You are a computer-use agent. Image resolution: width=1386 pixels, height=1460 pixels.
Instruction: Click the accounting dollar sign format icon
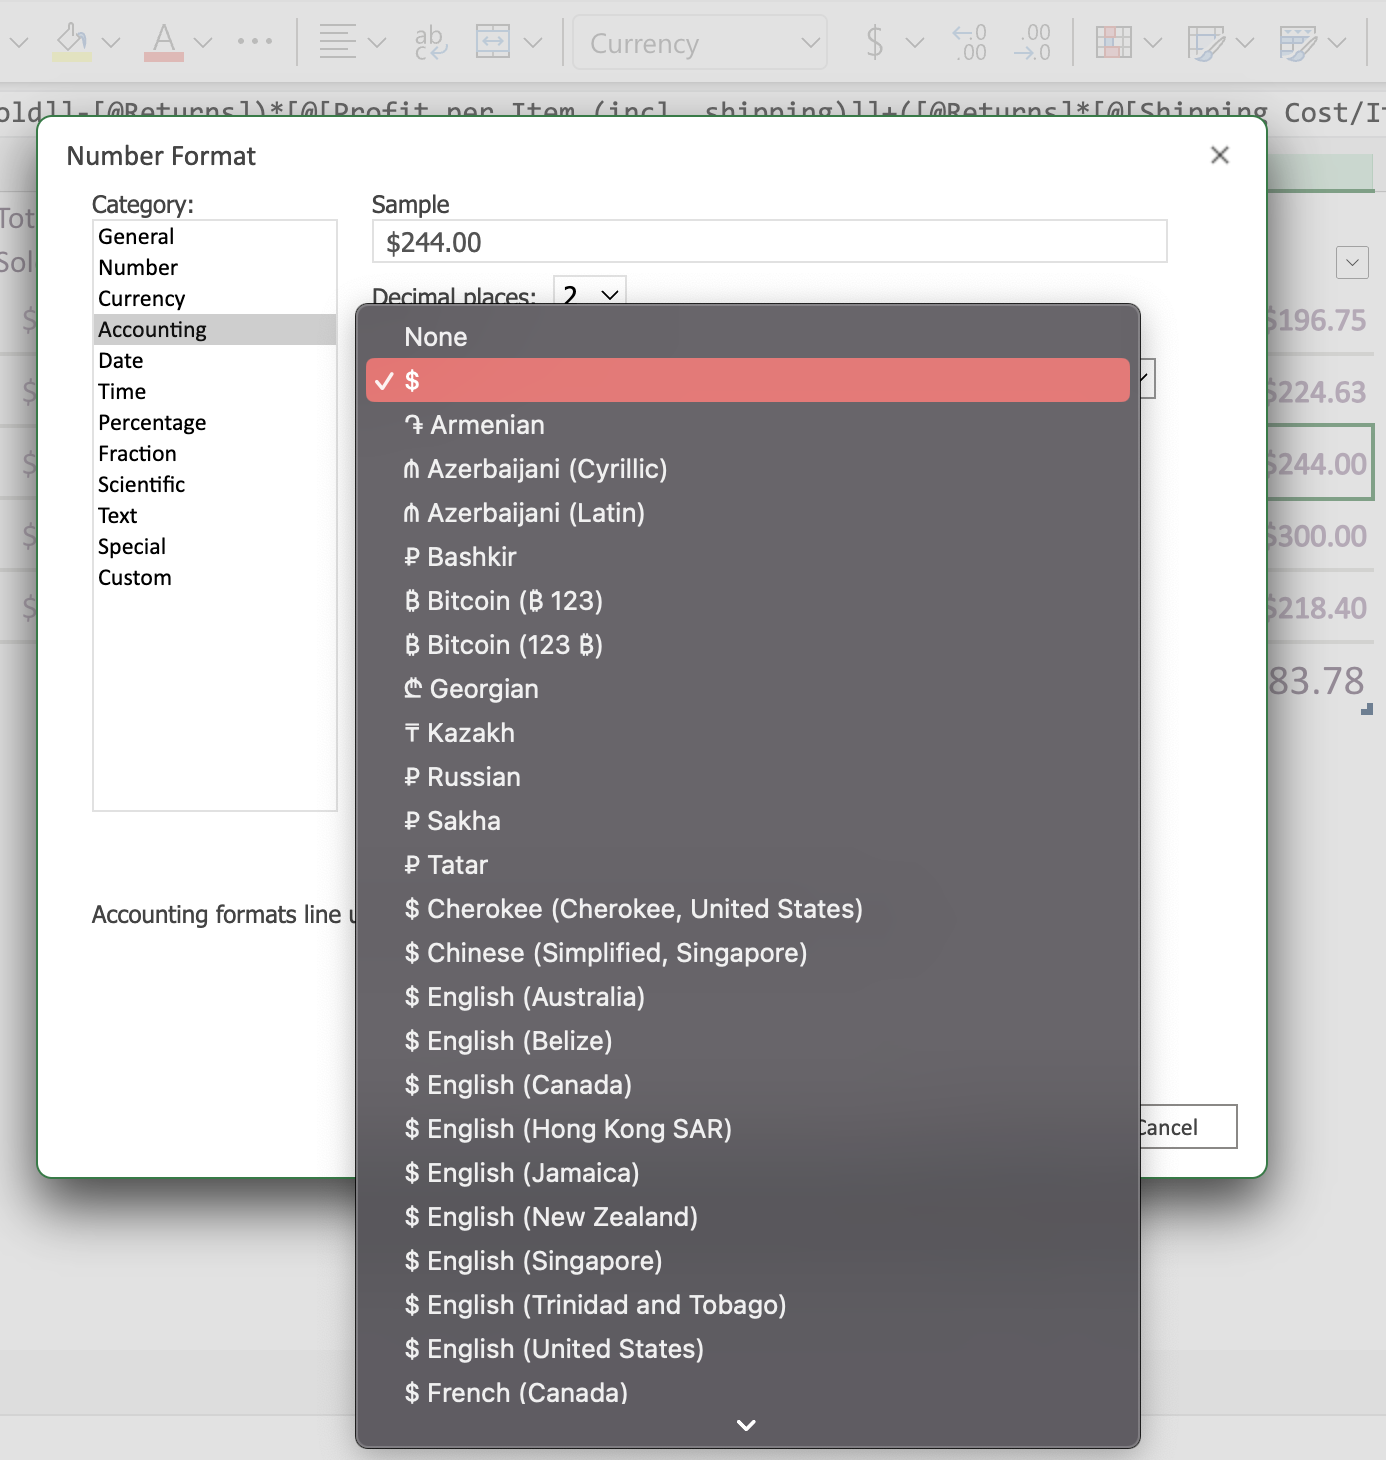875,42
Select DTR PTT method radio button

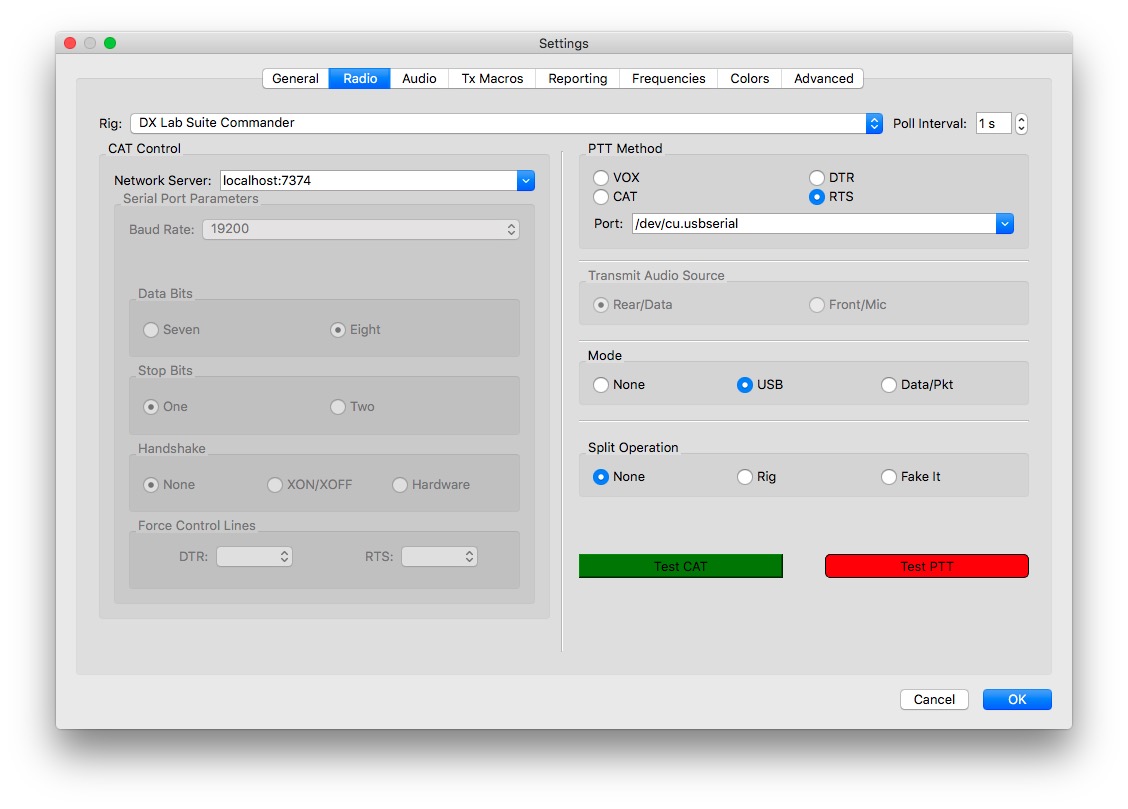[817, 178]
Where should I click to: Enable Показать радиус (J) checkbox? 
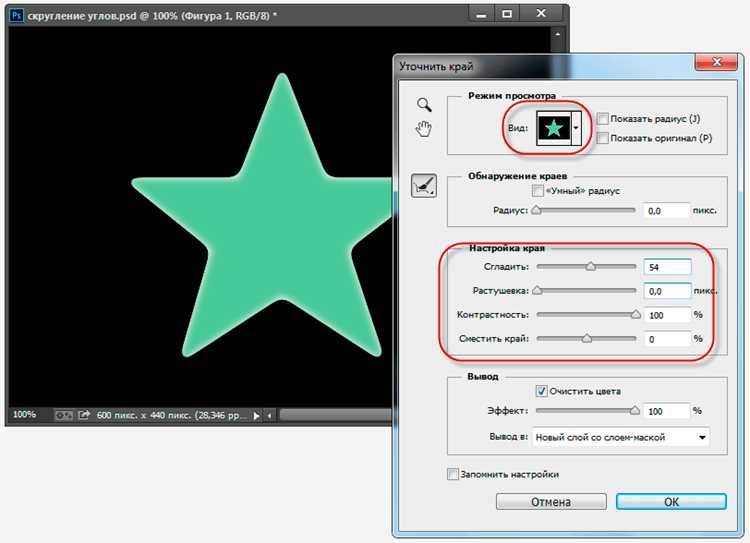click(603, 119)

### Task to complete
Output all lines above precisely. Pictures are to be left out.

### Output for this exercise
You are a computer-use agent. Image resolution: width=1386 pixels, height=1460 pixels.
Instruction: Click the accounting dollar sign format icon
875,42
Select DTR PTT method radio button

[817, 178]
Where should I click to: Enable Показать радиус (J) checkbox? 
click(603, 119)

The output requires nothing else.